What is needed → Copy out the data exactly, leaving the pictures behind.

Extracted records:
>>>>

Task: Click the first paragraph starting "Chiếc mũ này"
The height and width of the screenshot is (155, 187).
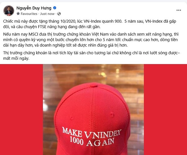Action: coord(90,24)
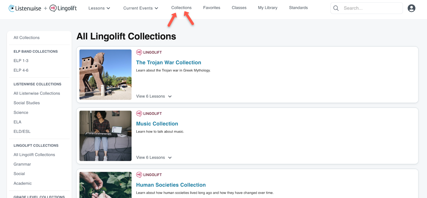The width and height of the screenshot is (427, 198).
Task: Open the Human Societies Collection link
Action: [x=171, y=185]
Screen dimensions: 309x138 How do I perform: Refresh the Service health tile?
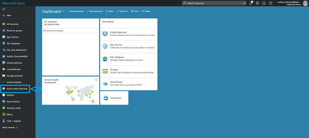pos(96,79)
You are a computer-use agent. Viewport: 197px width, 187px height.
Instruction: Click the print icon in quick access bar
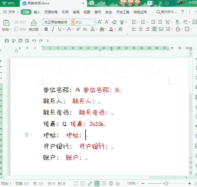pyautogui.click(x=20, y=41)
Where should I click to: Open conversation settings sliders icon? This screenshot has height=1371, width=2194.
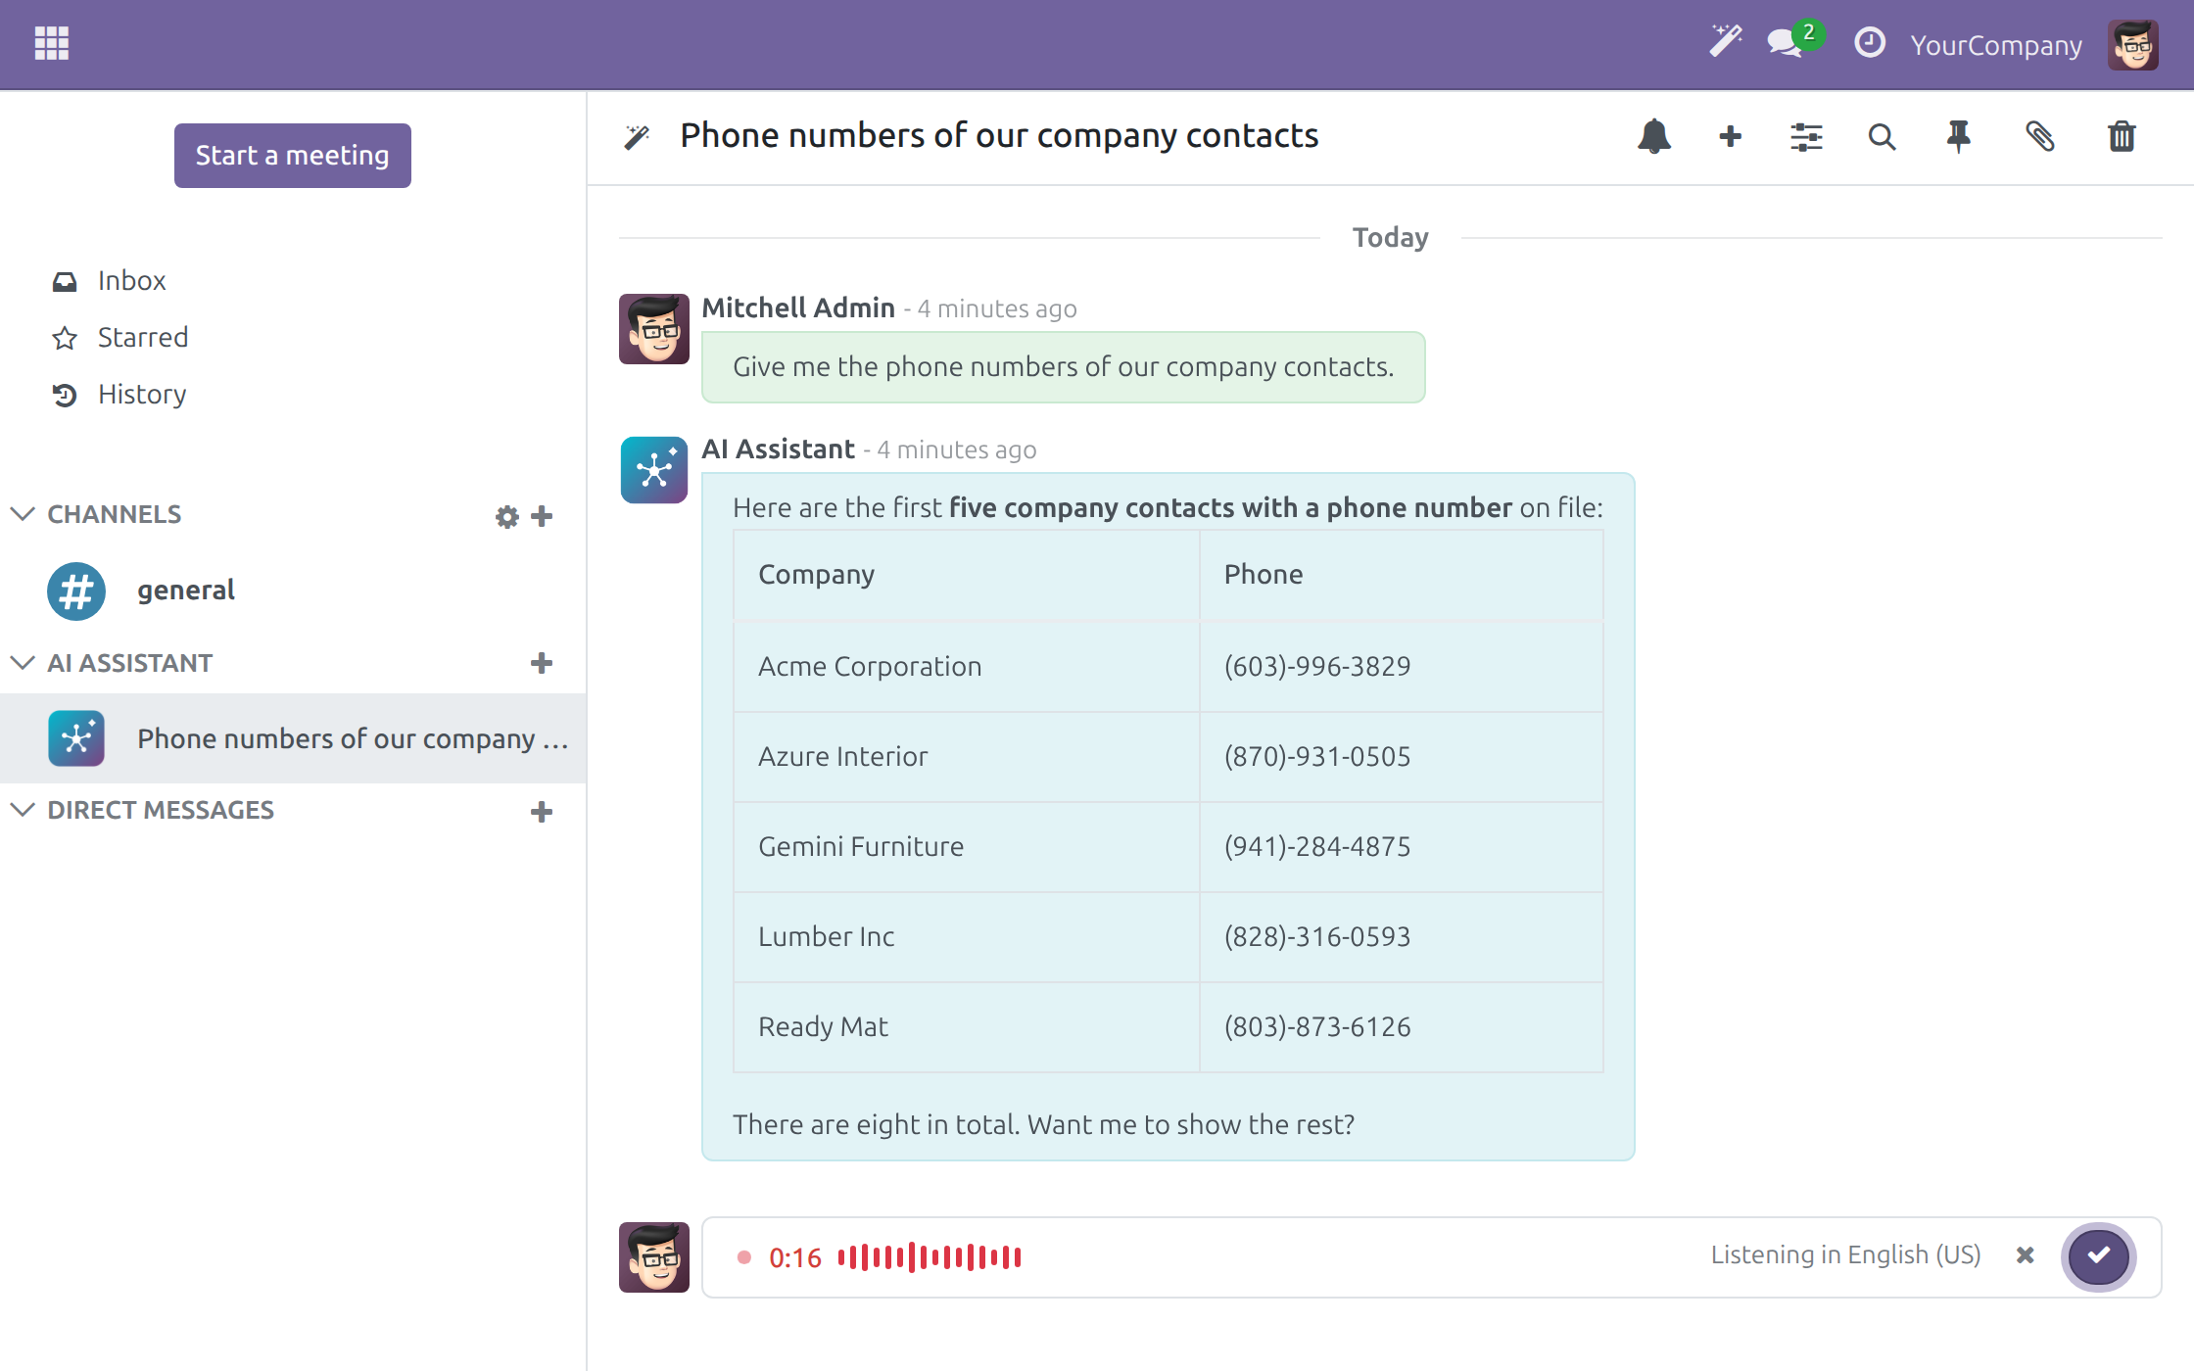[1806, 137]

<<<<

Written reply →
Task: Click the first paragraph starting "Chiếc mũ này"
The height and width of the screenshot is (155, 187).
Action: coord(90,24)
The width and height of the screenshot is (427, 198).
Task: Open the Human Societies Collection link
Action: [x=171, y=185]
Screen dimensions: 309x138 How do I perform: Refresh the Service health tile?
pos(96,79)
You are a computer-use agent. Viewport: 197px width, 187px height.
Instruction: Click the print icon in quick access bar
pyautogui.click(x=20, y=41)
Where should I click to: Open conversation settings sliders icon? This screenshot has height=1371, width=2194.
[1806, 137]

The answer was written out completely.